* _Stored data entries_
• • • • •
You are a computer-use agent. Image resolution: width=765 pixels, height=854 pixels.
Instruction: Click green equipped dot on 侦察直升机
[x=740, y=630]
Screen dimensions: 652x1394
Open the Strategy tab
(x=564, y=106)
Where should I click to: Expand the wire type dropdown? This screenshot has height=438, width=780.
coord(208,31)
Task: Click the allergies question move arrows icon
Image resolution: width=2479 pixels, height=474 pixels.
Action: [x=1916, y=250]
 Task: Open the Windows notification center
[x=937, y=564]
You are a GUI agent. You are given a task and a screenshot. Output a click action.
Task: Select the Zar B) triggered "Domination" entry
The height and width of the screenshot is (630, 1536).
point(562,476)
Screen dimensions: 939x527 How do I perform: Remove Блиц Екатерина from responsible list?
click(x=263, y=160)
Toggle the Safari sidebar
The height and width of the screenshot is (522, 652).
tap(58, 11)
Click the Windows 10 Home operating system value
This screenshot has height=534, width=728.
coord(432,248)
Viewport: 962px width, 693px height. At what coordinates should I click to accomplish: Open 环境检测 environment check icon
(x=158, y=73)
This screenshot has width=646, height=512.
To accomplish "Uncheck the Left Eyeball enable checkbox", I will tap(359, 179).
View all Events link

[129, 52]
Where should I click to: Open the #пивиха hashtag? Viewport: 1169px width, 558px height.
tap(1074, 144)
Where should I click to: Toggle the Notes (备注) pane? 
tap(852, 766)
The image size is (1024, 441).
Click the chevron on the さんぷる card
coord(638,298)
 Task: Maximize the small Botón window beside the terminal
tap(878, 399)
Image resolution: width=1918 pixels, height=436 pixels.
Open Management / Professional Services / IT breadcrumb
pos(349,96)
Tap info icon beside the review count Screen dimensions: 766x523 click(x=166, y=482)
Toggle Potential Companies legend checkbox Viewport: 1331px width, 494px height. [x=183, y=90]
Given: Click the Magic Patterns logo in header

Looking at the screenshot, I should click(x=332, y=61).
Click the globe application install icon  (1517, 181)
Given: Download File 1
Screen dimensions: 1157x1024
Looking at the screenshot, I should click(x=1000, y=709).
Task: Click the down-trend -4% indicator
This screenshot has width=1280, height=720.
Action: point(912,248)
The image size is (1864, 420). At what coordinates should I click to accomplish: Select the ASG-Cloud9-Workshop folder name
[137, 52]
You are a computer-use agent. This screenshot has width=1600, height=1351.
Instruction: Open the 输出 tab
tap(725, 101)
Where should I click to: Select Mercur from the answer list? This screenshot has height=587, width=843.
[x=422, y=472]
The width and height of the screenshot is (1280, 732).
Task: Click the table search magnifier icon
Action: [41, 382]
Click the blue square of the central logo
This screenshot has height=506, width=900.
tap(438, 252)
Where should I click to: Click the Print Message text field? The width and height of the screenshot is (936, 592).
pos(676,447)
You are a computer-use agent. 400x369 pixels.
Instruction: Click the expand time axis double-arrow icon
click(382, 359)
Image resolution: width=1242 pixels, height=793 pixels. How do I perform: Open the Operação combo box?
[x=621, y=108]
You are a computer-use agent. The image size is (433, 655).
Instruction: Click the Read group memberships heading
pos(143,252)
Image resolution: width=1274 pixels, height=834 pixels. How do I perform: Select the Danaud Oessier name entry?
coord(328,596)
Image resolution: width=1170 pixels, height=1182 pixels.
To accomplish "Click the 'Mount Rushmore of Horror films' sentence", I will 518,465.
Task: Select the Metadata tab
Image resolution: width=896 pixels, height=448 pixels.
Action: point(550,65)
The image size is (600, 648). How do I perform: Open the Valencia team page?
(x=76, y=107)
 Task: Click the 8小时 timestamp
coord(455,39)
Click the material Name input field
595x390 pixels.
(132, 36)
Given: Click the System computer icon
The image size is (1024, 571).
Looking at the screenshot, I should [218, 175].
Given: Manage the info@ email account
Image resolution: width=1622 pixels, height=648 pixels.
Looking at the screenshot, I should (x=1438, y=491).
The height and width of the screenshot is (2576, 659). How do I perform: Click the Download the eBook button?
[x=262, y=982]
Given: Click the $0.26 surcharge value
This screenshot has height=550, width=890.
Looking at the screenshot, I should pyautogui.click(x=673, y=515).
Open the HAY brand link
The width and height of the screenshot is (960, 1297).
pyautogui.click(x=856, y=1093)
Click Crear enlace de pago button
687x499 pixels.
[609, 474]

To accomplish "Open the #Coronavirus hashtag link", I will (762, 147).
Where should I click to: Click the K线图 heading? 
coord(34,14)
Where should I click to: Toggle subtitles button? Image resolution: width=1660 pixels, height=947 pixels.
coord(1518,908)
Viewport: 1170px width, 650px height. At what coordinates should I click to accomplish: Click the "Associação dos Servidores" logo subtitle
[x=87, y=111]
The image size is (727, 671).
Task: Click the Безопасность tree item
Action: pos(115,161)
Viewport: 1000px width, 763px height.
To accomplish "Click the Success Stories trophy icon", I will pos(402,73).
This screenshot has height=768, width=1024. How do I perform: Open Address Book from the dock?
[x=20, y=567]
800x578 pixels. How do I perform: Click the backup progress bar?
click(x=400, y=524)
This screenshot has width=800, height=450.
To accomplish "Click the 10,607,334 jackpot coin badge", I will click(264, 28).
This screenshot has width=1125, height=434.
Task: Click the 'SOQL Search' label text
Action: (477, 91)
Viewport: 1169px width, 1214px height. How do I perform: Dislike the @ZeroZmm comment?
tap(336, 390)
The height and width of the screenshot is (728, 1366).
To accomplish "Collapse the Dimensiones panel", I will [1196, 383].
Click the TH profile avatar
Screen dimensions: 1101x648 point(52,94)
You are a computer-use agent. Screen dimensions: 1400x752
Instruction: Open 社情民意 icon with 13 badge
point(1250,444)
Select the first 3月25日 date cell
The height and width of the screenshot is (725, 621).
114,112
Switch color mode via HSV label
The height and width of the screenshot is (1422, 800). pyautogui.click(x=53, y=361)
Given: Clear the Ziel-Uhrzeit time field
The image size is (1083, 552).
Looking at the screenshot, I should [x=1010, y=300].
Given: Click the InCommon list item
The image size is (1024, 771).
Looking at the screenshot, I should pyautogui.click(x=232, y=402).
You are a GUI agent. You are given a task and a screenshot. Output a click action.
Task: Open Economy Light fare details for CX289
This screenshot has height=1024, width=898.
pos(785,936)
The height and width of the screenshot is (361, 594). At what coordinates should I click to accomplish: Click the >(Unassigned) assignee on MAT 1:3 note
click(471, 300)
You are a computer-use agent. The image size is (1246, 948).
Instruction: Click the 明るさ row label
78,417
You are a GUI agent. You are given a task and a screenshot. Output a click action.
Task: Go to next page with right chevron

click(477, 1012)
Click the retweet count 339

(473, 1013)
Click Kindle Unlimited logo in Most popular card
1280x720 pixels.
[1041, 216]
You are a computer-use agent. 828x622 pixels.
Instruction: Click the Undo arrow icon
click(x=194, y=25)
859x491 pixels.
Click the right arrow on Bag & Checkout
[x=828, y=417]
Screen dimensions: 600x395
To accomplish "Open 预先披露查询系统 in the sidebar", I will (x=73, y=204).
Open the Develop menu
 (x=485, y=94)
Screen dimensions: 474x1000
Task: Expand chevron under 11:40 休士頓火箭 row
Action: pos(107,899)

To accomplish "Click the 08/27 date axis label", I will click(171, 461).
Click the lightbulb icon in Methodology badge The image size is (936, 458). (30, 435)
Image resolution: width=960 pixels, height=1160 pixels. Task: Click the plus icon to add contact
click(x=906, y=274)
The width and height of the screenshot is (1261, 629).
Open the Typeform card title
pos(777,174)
• • • • •
* _Your task_
Scan the records for the string "date" and show every line that contains it.

* _Solution for this task_
Select the first 3月25日 date cell
To accomplish "Click the 08/27 date axis label", I will click(171, 461).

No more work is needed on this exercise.